In seguito al boom economico del dopoguerra le famiglie borghesi, arricchitesi con il commercio e i servizi, cercarono nuove sistemazioni nei quartieri dall'altra parte del fiume. Rapidamente il blocco di case conobbe di nuovo il degrado. Alcuni appartamenti furono occupati abusivamente da poveri, altri, abbandonati, andarono in rovina diventando inagibili.

L'aspetto della zona divenne spettrale, finestre vuote, vetri rotti, barboni che si installavano nelle cantine e negli appartamenti rimasti senza luce e acqua. Ma ancora una volta intervenne la speculazione edilizia. L'area tornò ad essere appetibile perché il risanamento delle zone lungo il fiume richiedeva la vicinanza di nuove aree commerciali e di nuovi uffici.

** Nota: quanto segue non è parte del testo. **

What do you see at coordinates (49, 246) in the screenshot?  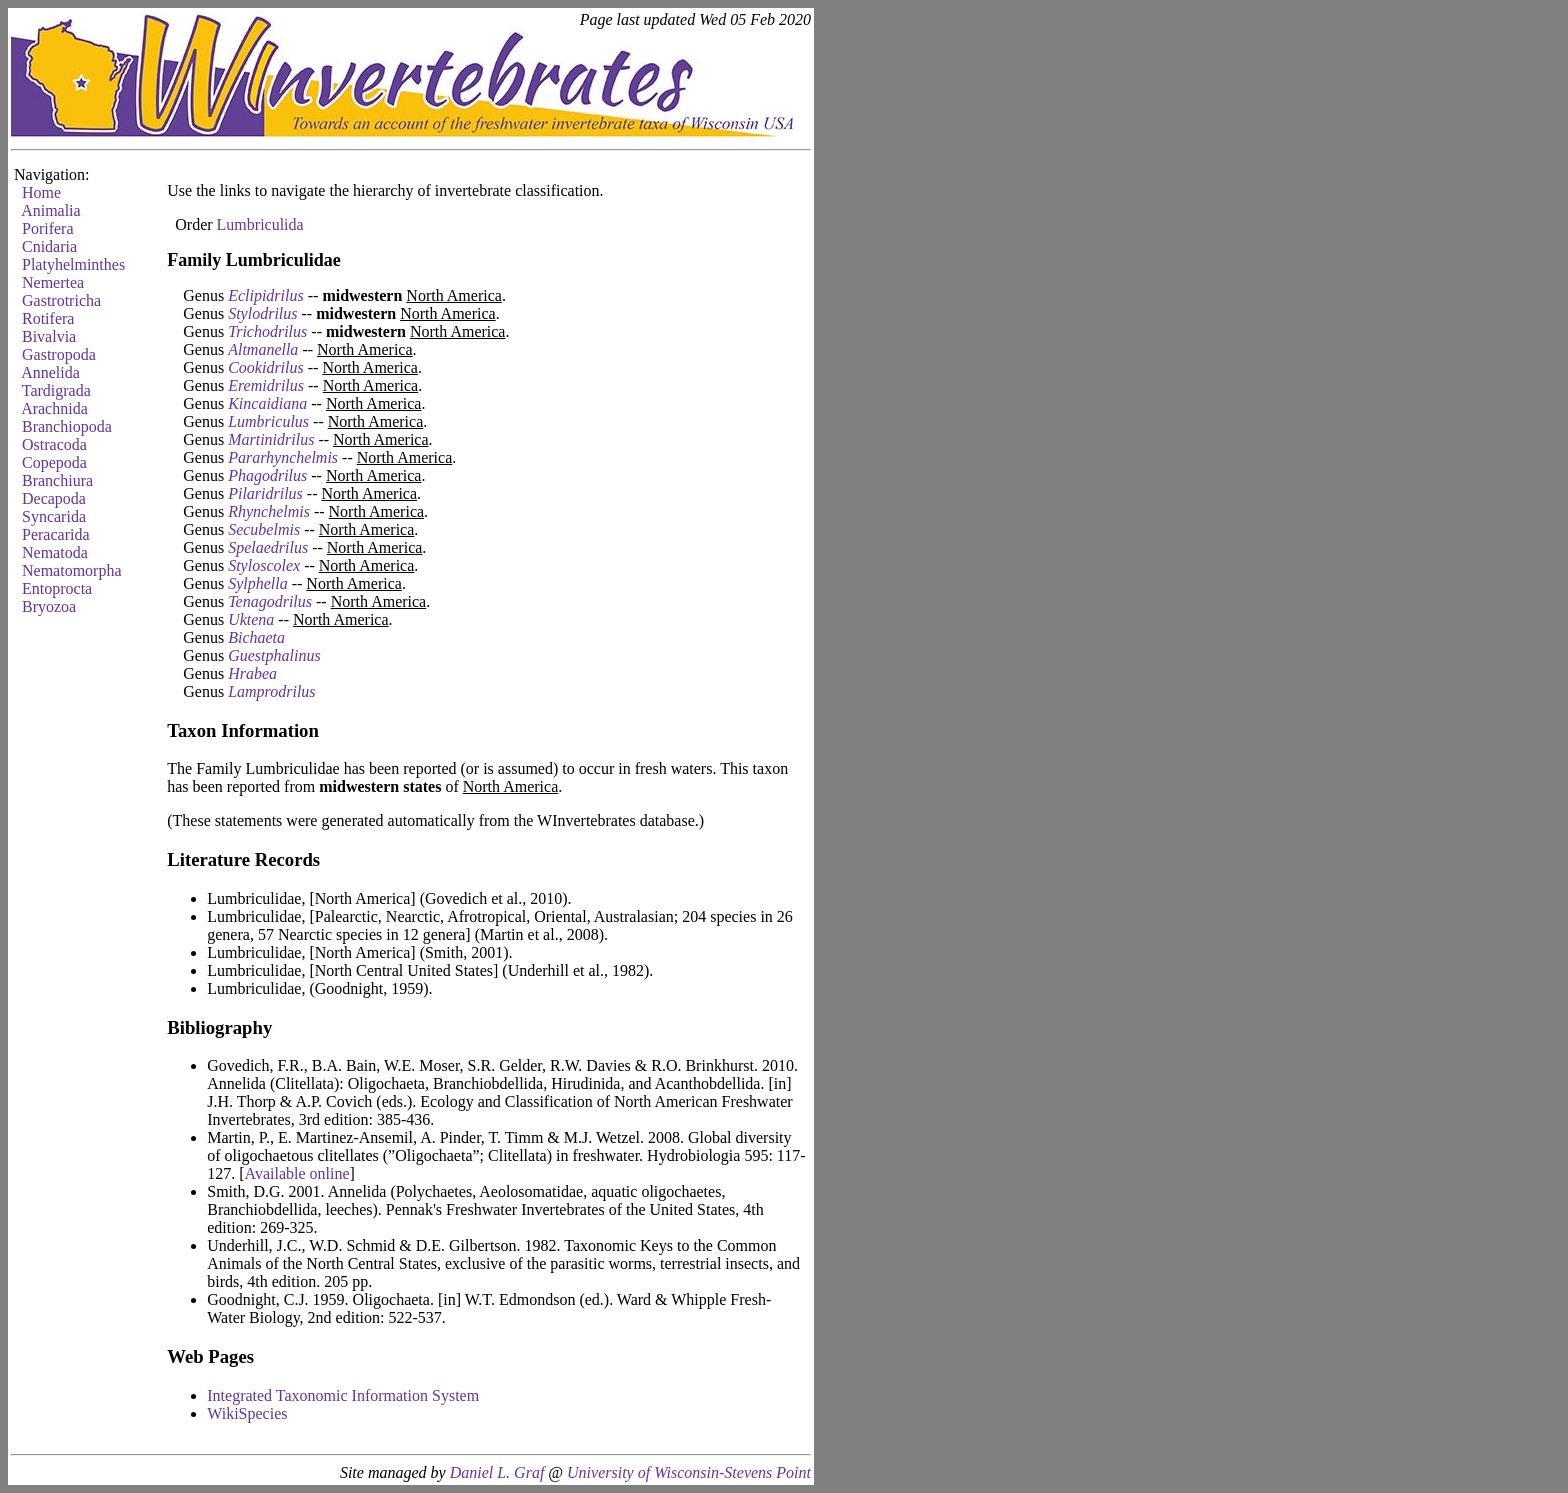 I see `Cnidaria` at bounding box center [49, 246].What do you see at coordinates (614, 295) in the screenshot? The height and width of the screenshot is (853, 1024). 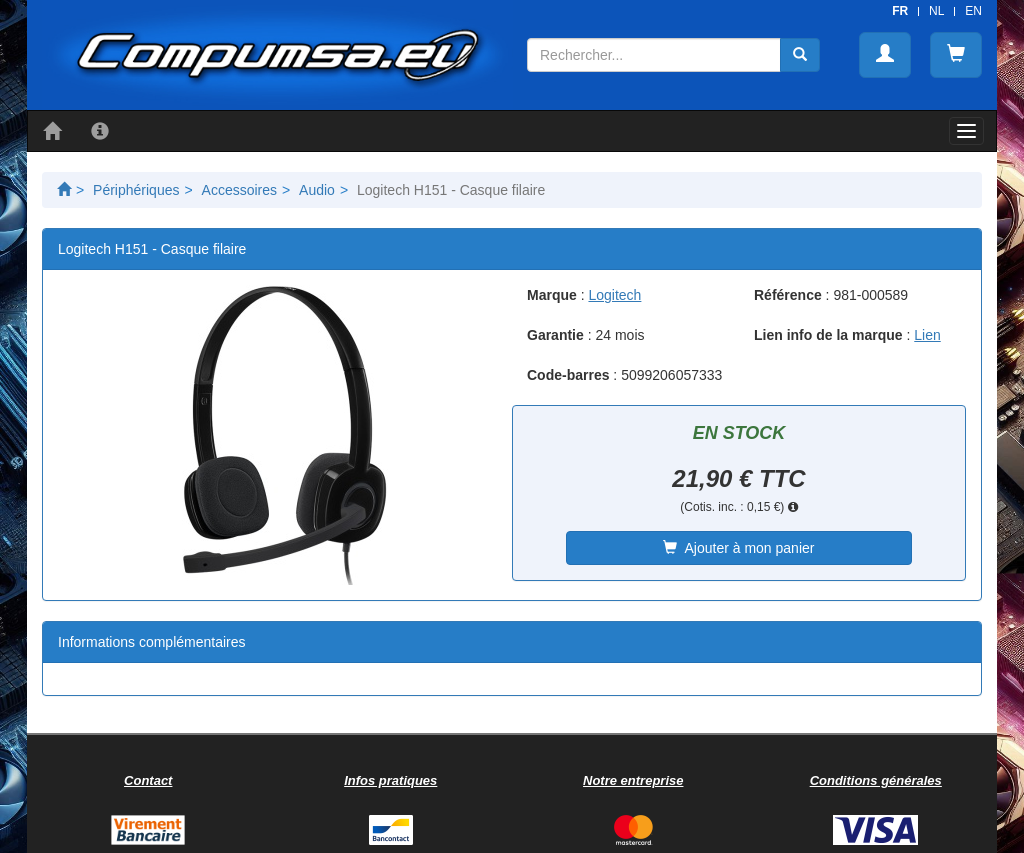 I see `Logitech` at bounding box center [614, 295].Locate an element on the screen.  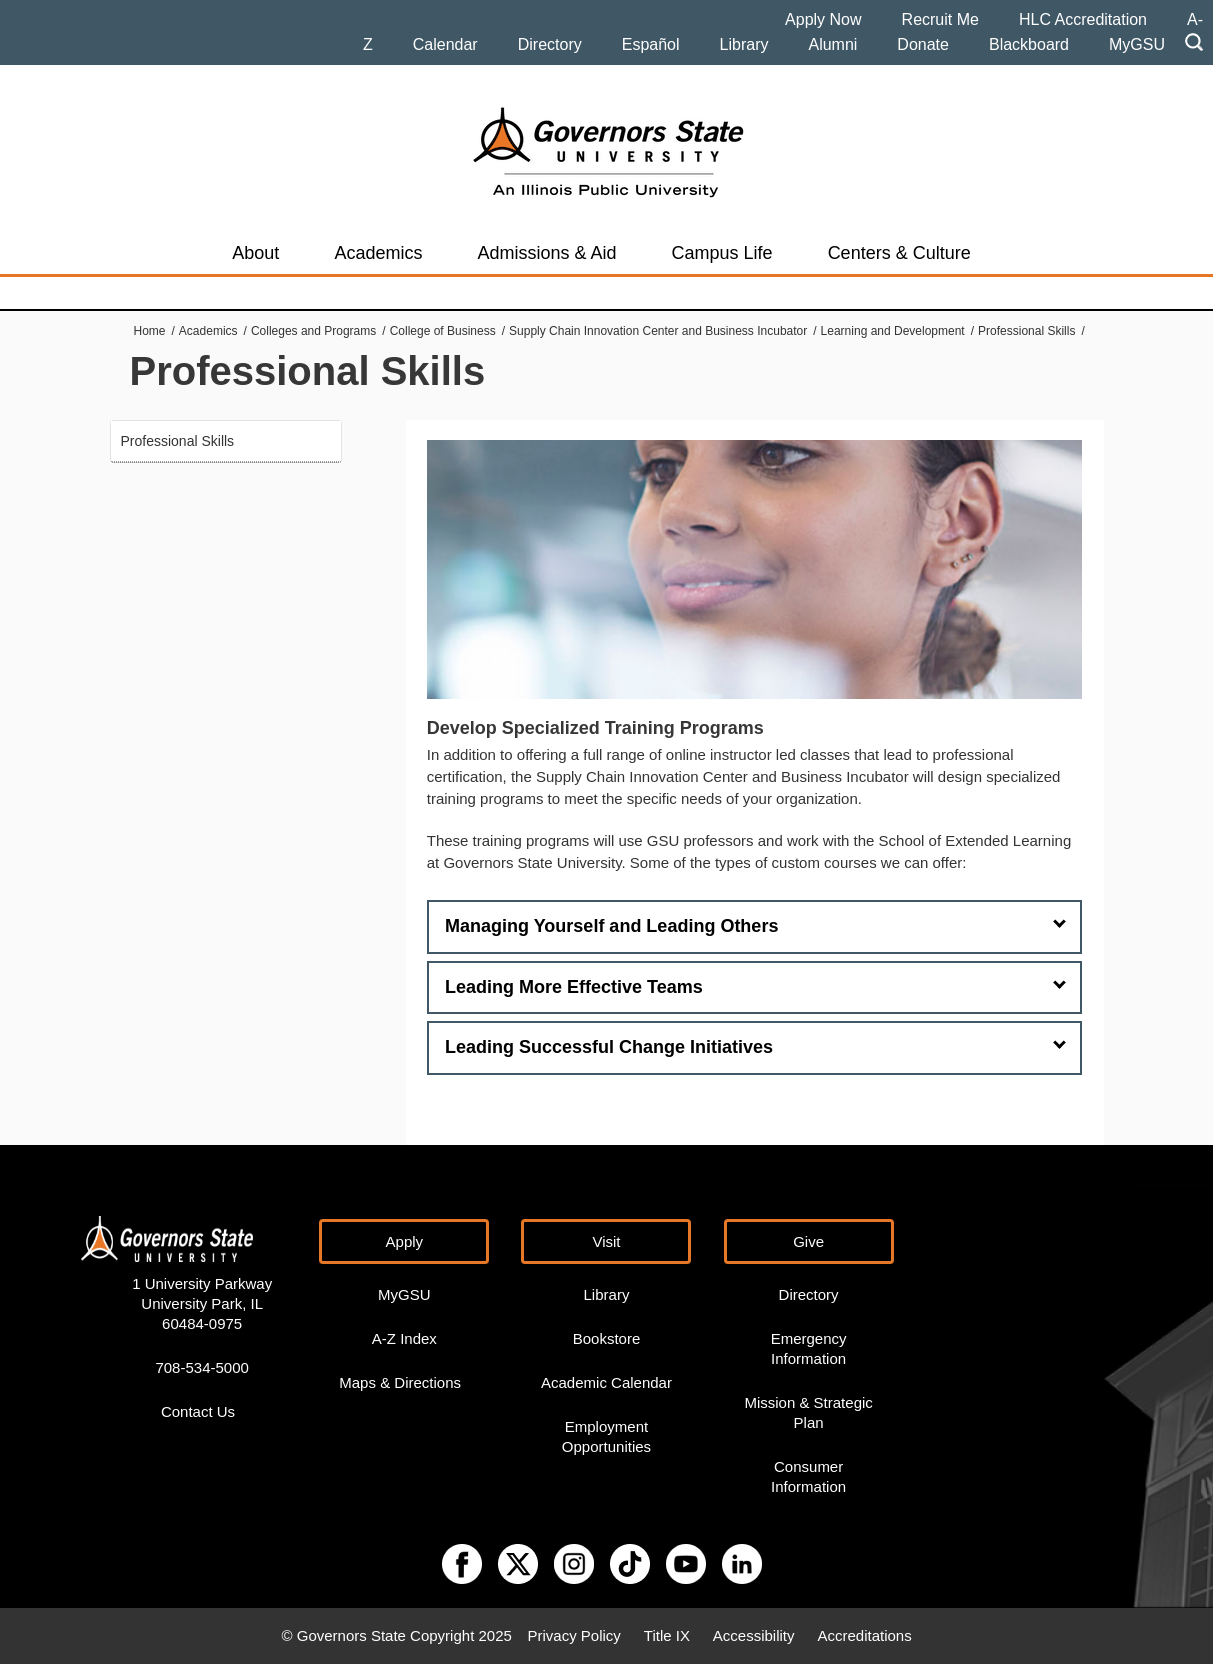
Contact Us is located at coordinates (198, 1411).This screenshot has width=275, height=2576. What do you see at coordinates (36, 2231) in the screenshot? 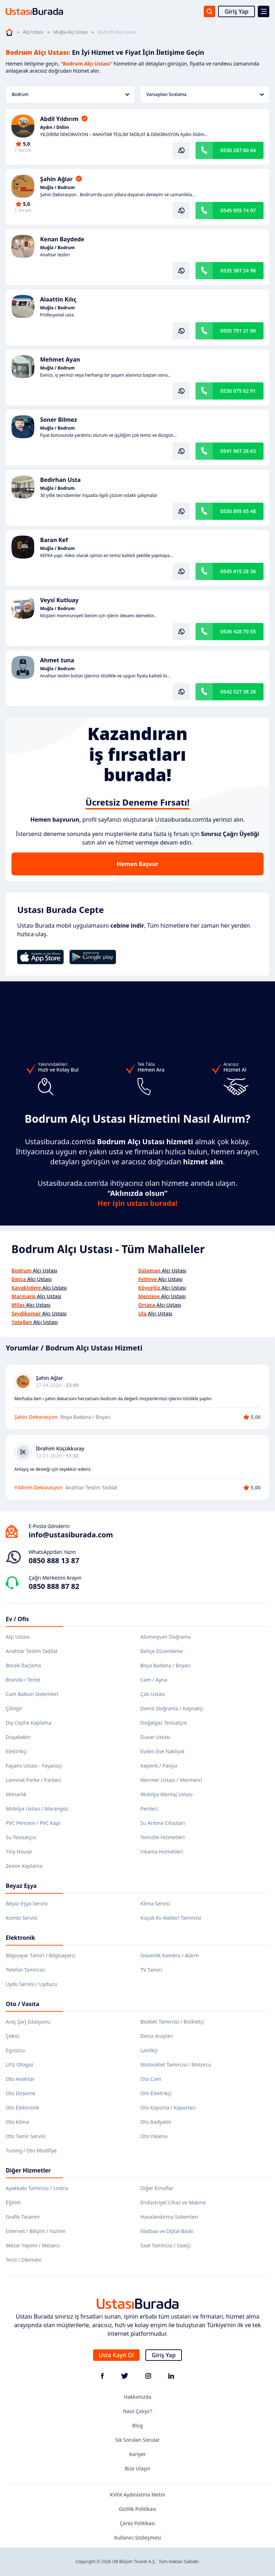
I see `İnternet / Bilişim / Yazılım` at bounding box center [36, 2231].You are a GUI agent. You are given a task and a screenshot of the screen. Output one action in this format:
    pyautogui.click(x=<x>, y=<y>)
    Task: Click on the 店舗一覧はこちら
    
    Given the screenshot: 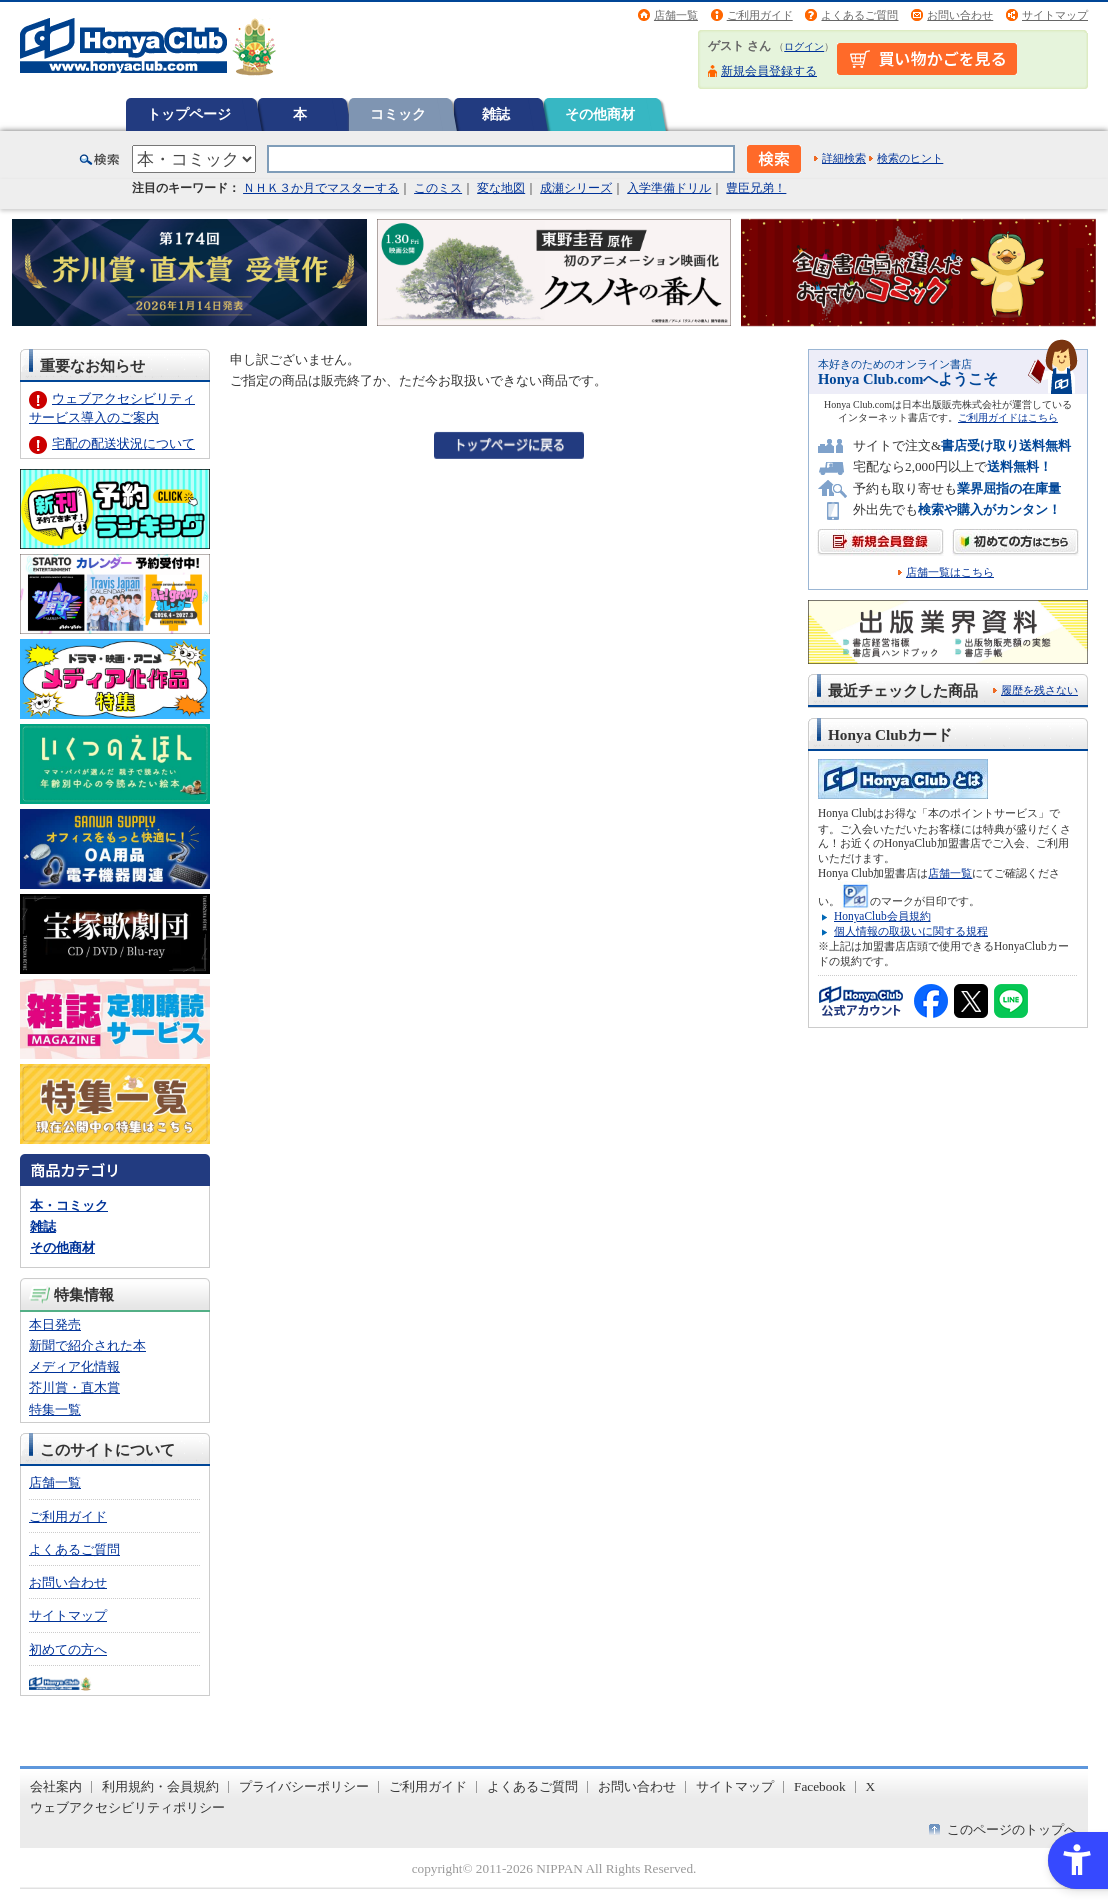 What is the action you would take?
    pyautogui.click(x=950, y=572)
    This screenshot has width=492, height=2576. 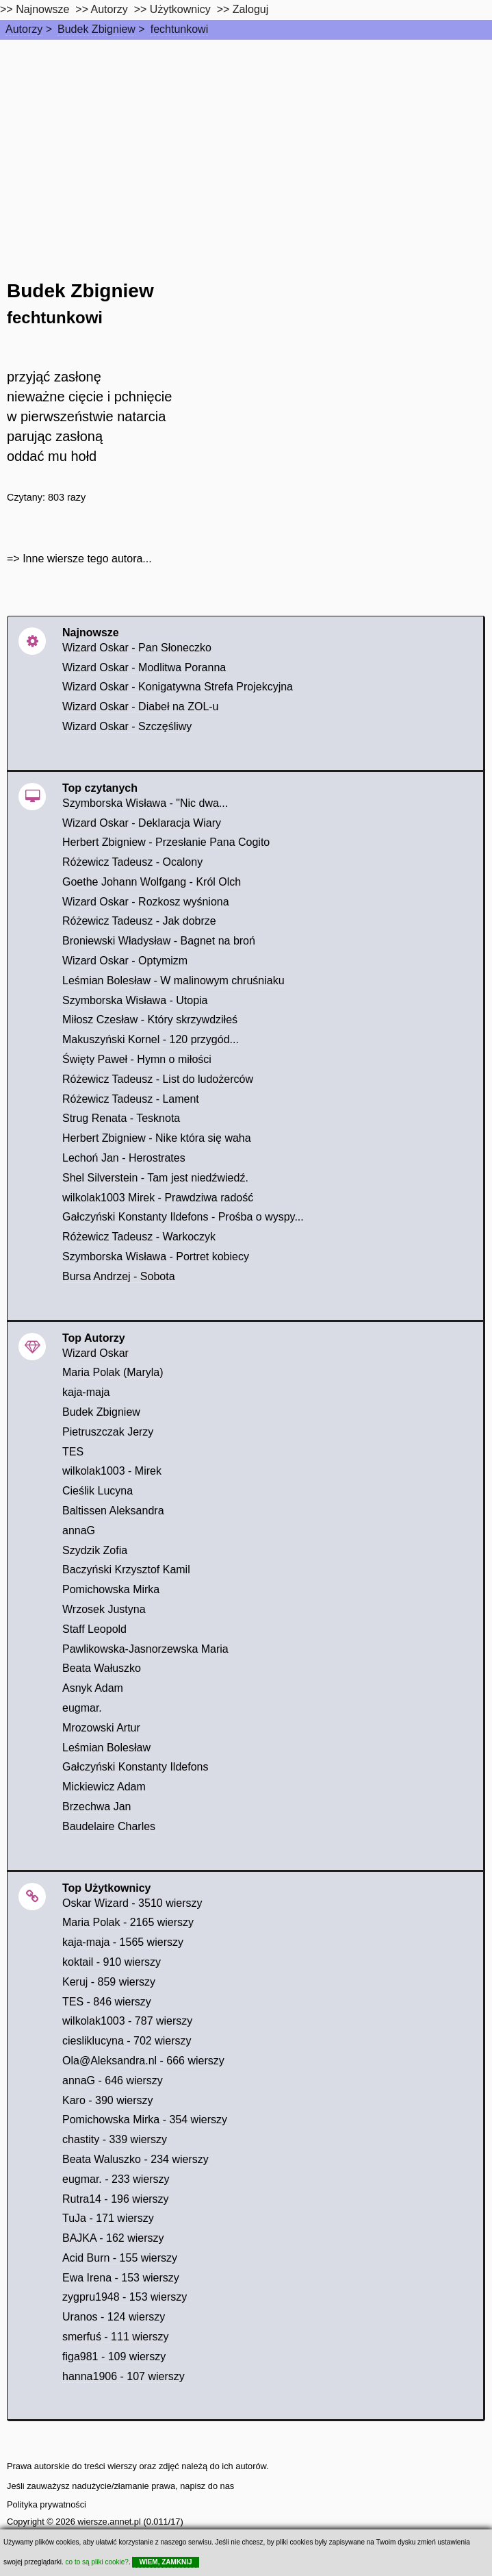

L'intera area venne sgomberata, le costruzioni demolite e le macerie trasportate via. Rimase un'enorme spiazzo vuoto recintato da un alto reticolato ...

tranne...

nell'angolo tra la quarantesima e East Broadway dove c'era un edificio la cui proprietà era contestata tra gli eredi di un proprietario senza figli, il comune e una società immobiliare. Ad una schiera di avvocati non sembrò vero scatenare una guerra legale che li avrebbe fatti lavorare, e incassare laute parcelle, per un bel po' di anni.

L'immobile si salvò così dalla demolizione in attesa che si chiarisse di chi fosse la proprietà.

Si tratta di un brutto palazzotto di tre piani. Al piano terra c'è un bar, DA TONY, al secondo piano un appartamento, il terzo piano è chiuso.

Il bar

L'insegna del bar ha alcune lettere spente, altre che si accendono casualmente. L'aspetto esterno del bar è di brutto ma solo entrando ci si rende conto del livello di trascuratezza. L'arredamento, senz'altro bello cinquant'anni prima, è usurato. Il pavimento consumato e segnato. Il bancone e i separé sono lisi e macchiati. I sedili e le poltroncine dei separé sono rivestite da pelle una volta rossa ma ora sbiadita e sporca.

Stranamente l'impianto della birra è ancora funzionante, l'uso l'ha tenuto ben lubrificato anche se i pomelli di ceramica sono crepati e qualcuno rotto. Alle spalle una specchiera tutta macchiata che fa da sfondo alla rastrelliera dei liquori e dei bicchieri.

C'è un televisore perennemente sintonizzata su un canale sportivo ma manca l'audio che non è mai stato riparato. Del resto gli avventori non guardano mai il televisore né si conosce qualcuno che si sia interessato alle immagini che scorrono nel più totale silenzio.

Il barista

Tony, abita al piano di sopra al bar ma passa la giornata dietro al bancone leggendo un giornale sportivo. È un tipo robusto, di età indefinibile, di poche parole che, del resto, conosce le abitudini di quasi tutti gli avventori e li serve in silenzio come se anche una parola possa dargli fastidio.

Se non deve servire se ne sta seduto e riprende a leggere per l'ennesima volta lo stesso quotidiano sportivo. Nessuno sa che cosa lo interessi veramente, lo si vede di tanto intanto segnare qualcosa con la matita che tiene al sicuro sull'orecchio.

In questo bar entrano solo uomini. Qualche donna che si è azzardata ad entrare se ne è andata in fretta inorridita dall'ambiente e dai presenti. Per quanto possa sembrare strano questa è una piccola oasi lontana dai clamori e dalla folla.

Questo èil palcoscenico sul quale verranno recitate le nostre storie.